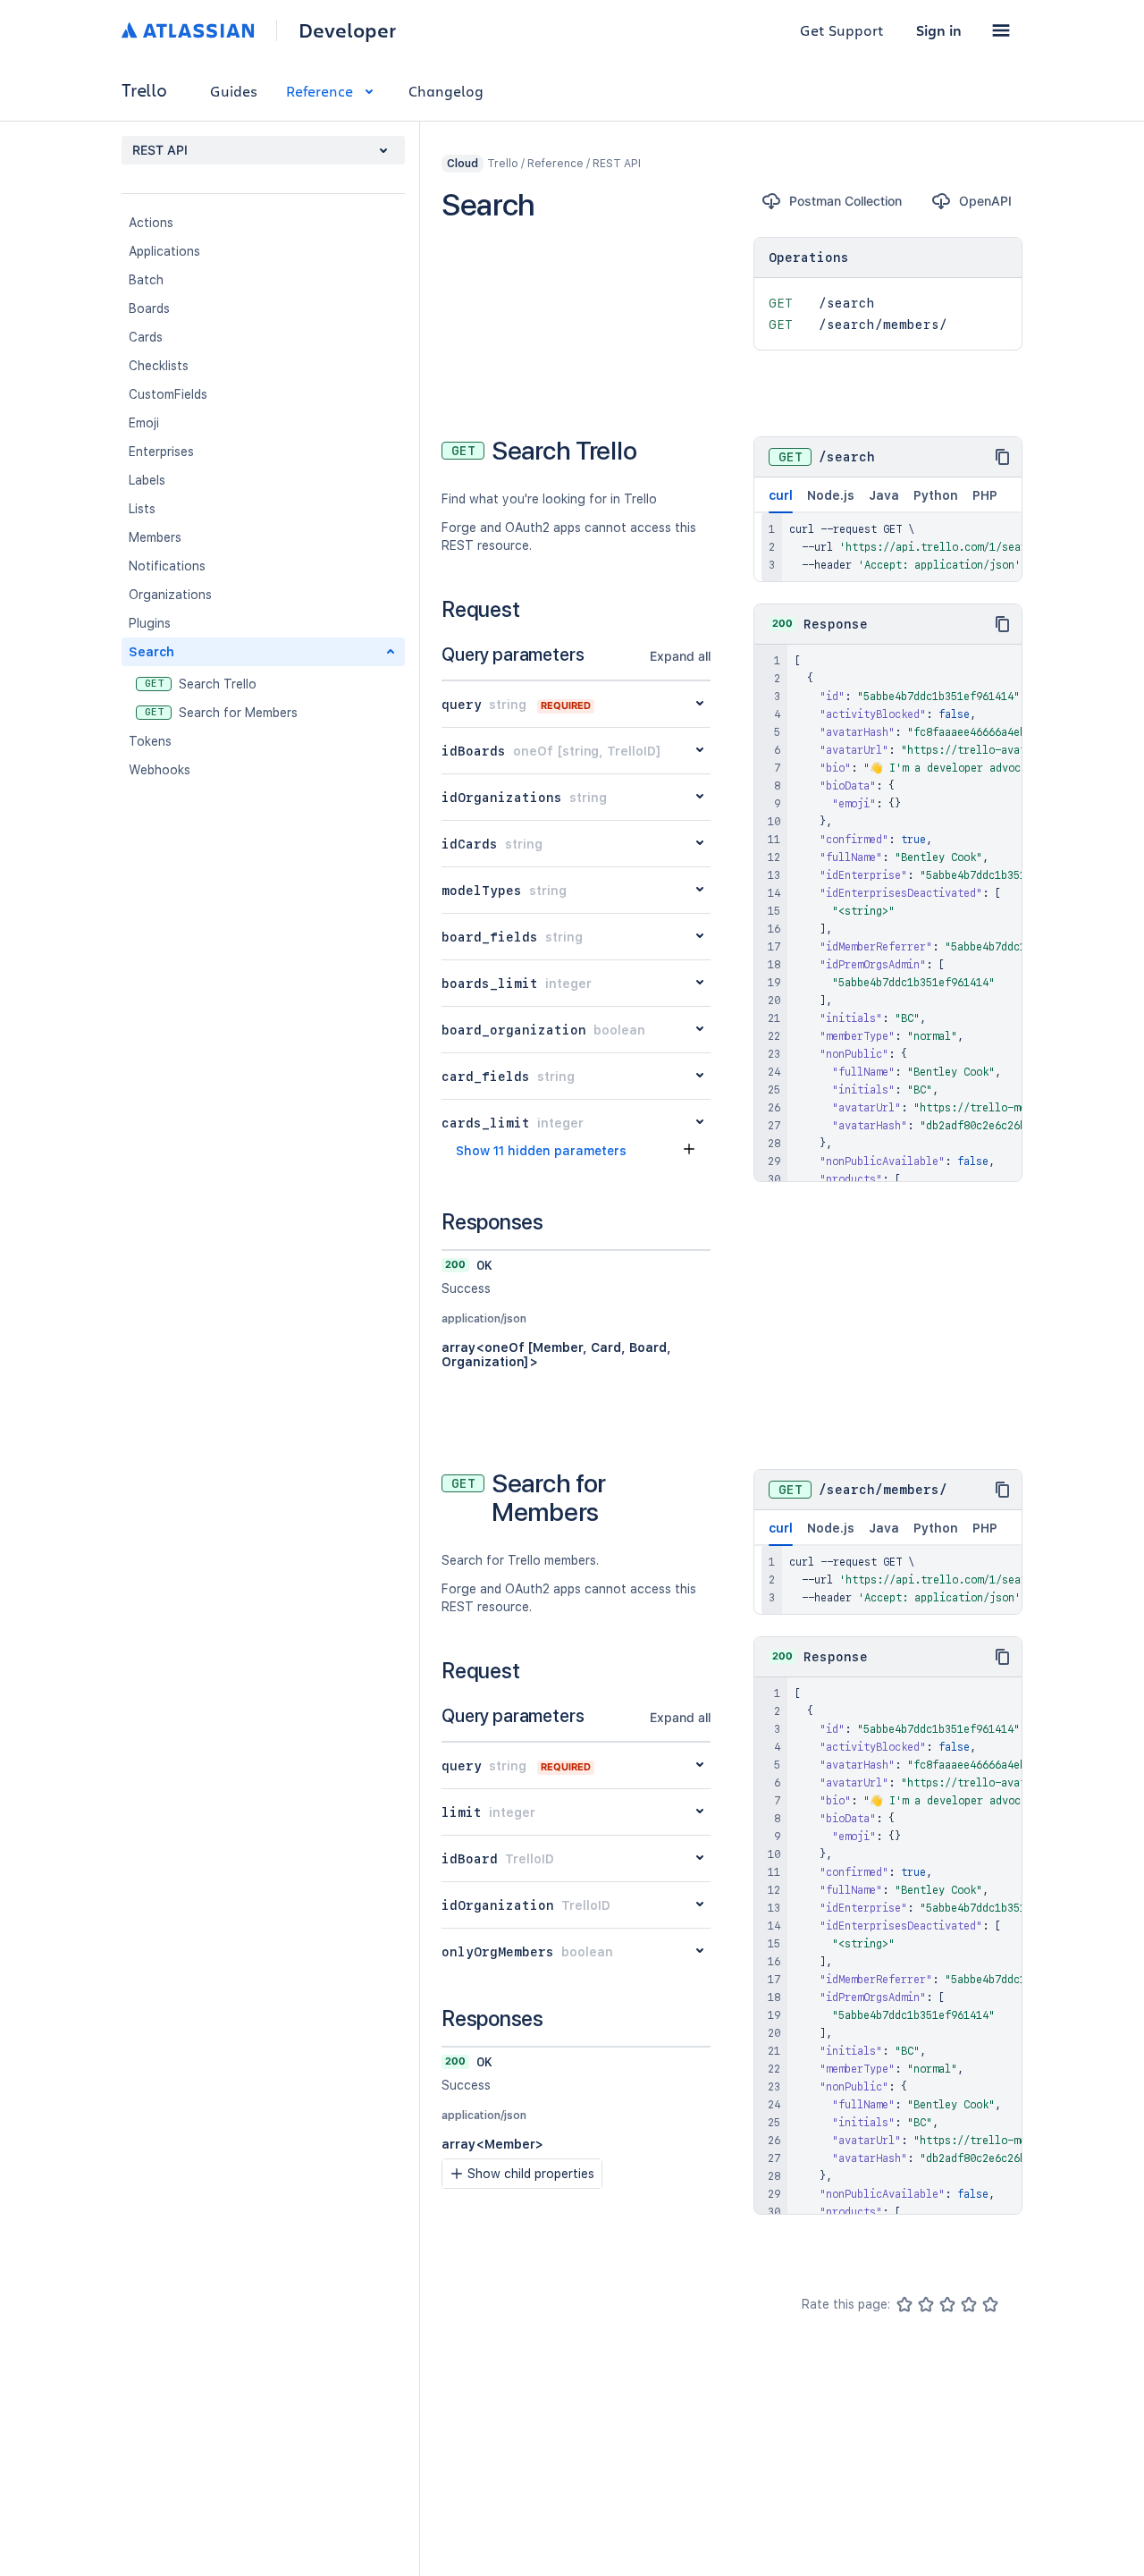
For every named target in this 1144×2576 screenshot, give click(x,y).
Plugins (150, 623)
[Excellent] (990, 2304)
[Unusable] (904, 2304)
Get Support (842, 30)
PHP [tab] (984, 495)
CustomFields (168, 394)
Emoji (144, 423)
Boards (149, 308)
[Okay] (947, 2304)
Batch (146, 280)
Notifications (167, 566)
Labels (147, 480)
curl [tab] (781, 495)
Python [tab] (935, 495)
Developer (347, 30)
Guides (233, 90)
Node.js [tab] (830, 495)
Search (151, 652)
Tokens (150, 741)
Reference (319, 90)
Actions (151, 222)
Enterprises (161, 451)
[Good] (969, 2304)
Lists (142, 509)
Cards (146, 337)
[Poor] (926, 2304)
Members (155, 537)
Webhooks (159, 770)
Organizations (170, 594)
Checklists (159, 366)
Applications (164, 251)
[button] (1001, 30)
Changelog (446, 90)
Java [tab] (884, 495)
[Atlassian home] (188, 30)
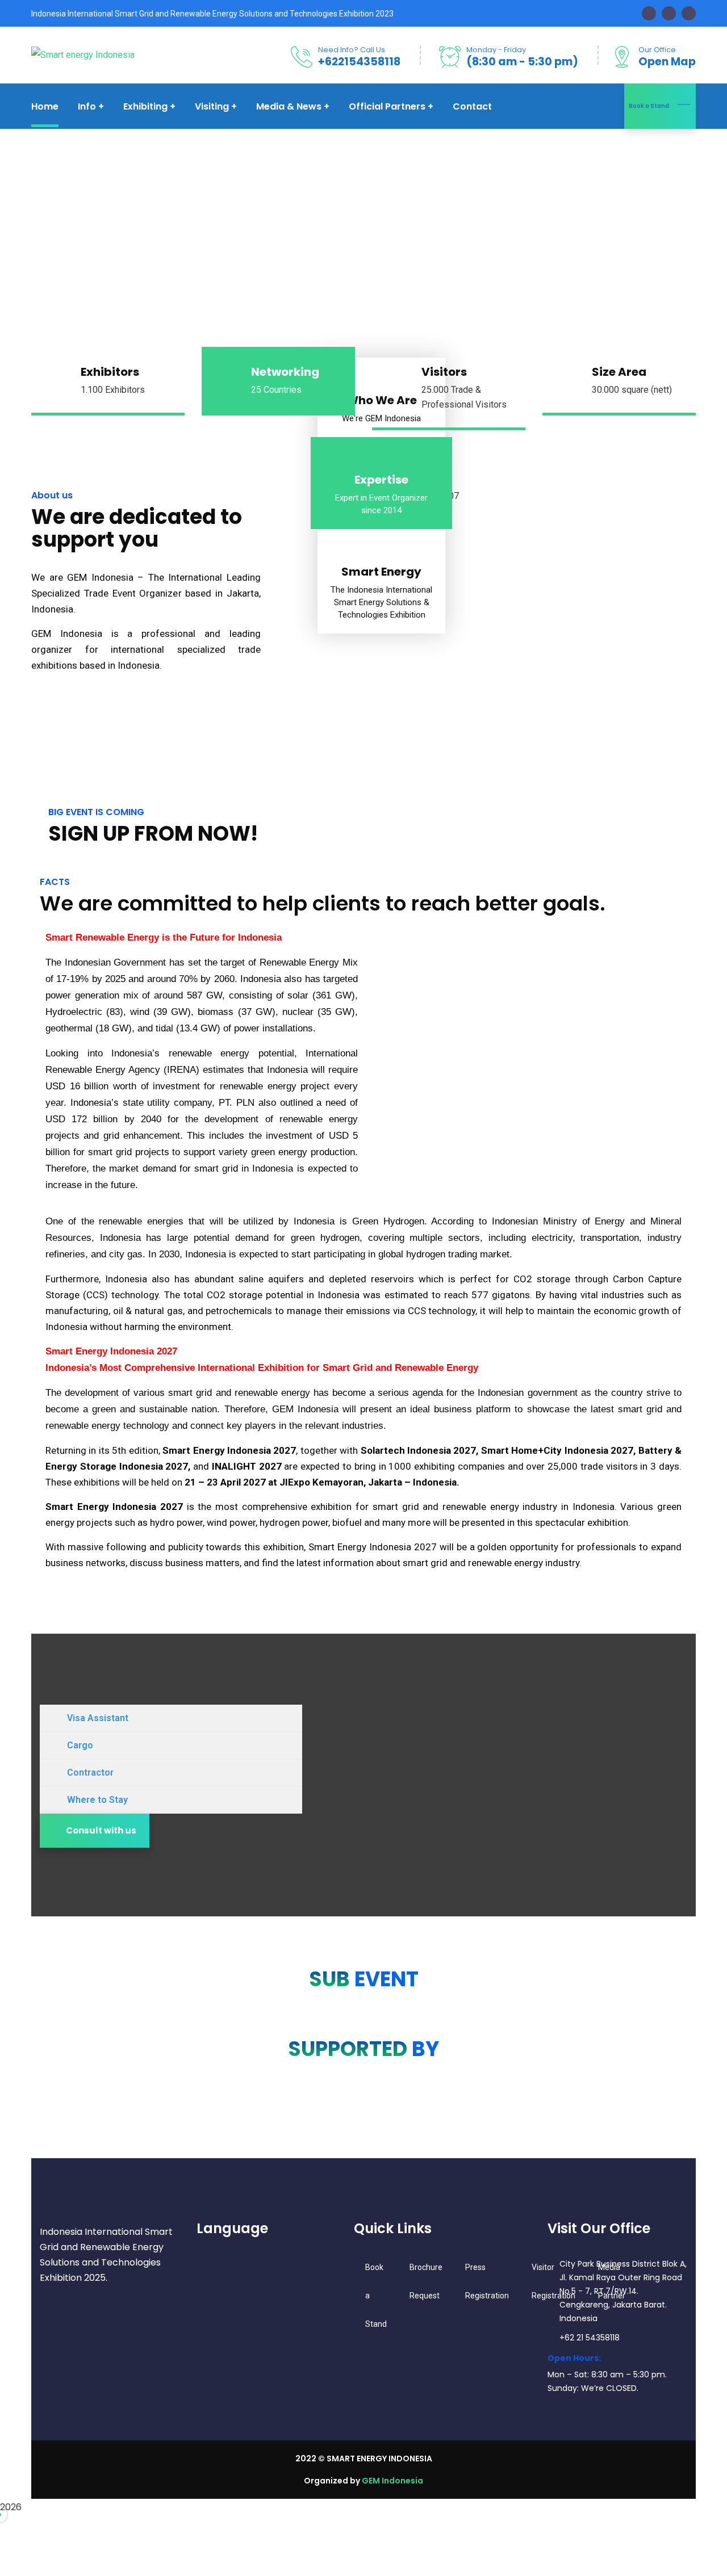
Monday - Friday (496, 49)
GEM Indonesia (392, 2480)
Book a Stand (649, 106)
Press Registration (487, 2281)
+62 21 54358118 (589, 2337)
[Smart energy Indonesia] (83, 54)
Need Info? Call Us (351, 49)
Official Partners (387, 106)
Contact (472, 106)
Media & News (288, 106)
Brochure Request (426, 2281)
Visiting (212, 106)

> **WHAT TO DO**:
Starting at the first line of the material above and ending with the line that contains "[Poor] (926, 2304)", reproduce every line exactly, and leave out the pictures.

> **COMPLETED EXERCISE**:
For every named target in this 1144×2576 screenshot, give click(x,y).
Plugins (150, 623)
[Excellent] (990, 2304)
[Unusable] (904, 2304)
Get Support (842, 30)
PHP [tab] (984, 495)
CustomFields (168, 394)
Emoji (144, 423)
Boards (149, 308)
[Okay] (947, 2304)
Batch (146, 280)
Notifications (167, 566)
Labels (147, 480)
curl [tab] (781, 495)
Python [tab] (935, 495)
Developer (347, 30)
Guides (233, 90)
Node.js [tab] (830, 495)
Search (151, 652)
Tokens (150, 741)
Reference (319, 90)
Actions (151, 222)
Enterprises (161, 451)
[Good] (969, 2304)
Lists (142, 509)
Cards (146, 337)
[Poor] (926, 2304)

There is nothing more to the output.